By Richard Romano on February 12th, 2013
From Bloomberg New Energy Finance, the results of a new study that found that energy from renewable energy—specifically wind farms—is now cheaper than gas or coal plants.
This new ranking of Australia’s energy resources is the product of BNEF’s Sydney analysis team, which comprehensively modelled the cost of generating electricity in Australia from different sources. The study shows that electricity can be supplied from a new wind farm at a cost of AUD 80/MWh (USD 83), compared to AUD 143/MWh from a new coal plant or AUD 116/MWh from a new baseload gas plant, including the cost of emissions under the Gillard government’s carbon pricing scheme.
I know what you’re thinking, but:
However even without a carbon price (the most efficient way to reduce economy-wide emissions) wind energy is 14% cheaper than new coal and 18% cheaper than new gas.
The results suggest that the Australian economy is likely to be powered extensively by renewable energy in future and that investment in new fossil-fuel power generation may be limited, unless there is a sharp, and sustained, fall in Asia-Pacific natural gas prices.
It will remain a work in progress for a while. Legacy power stations that have had their construction costs depreciated produce power less expensively than cheaper than that produced by new renewable stations, but as they age and go offline will likely not be replaced by anything but renewables.

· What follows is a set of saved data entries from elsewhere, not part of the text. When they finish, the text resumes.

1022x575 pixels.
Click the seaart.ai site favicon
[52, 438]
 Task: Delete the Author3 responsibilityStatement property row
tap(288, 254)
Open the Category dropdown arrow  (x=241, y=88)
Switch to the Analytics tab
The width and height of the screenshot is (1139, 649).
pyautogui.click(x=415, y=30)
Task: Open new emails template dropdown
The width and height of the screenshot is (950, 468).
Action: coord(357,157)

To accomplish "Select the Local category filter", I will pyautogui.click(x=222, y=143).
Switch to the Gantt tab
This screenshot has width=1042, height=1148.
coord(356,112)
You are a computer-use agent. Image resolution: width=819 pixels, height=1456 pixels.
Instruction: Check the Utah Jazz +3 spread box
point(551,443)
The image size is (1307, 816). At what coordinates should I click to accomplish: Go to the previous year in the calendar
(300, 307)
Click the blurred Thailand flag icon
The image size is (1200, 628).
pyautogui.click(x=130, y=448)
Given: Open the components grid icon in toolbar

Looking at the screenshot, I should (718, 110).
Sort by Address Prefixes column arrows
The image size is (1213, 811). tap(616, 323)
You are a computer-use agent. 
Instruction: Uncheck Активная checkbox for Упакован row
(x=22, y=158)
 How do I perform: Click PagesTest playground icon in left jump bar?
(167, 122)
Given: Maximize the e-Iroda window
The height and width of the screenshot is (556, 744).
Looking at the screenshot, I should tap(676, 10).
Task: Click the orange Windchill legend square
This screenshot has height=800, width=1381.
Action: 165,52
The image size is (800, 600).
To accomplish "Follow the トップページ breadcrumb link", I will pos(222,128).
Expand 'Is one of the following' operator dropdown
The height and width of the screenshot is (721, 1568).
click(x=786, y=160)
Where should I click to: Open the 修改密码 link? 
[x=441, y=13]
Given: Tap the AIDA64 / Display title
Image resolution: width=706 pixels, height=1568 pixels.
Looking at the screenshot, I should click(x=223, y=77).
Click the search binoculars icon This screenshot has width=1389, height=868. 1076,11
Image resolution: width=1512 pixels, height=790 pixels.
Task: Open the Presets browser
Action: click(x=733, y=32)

“New wind is cheaper than building new coal and gas, but cannot compete with old assets that have already been paid off,” [Kobad Bhavnagri, head of clean energy research for Bloomberg New Energy Finance in Australia] said. “For that reason policy support is still needed to put megawatts in the ground today and build up the skills and experience to de-carbonise the energy system in the long-term.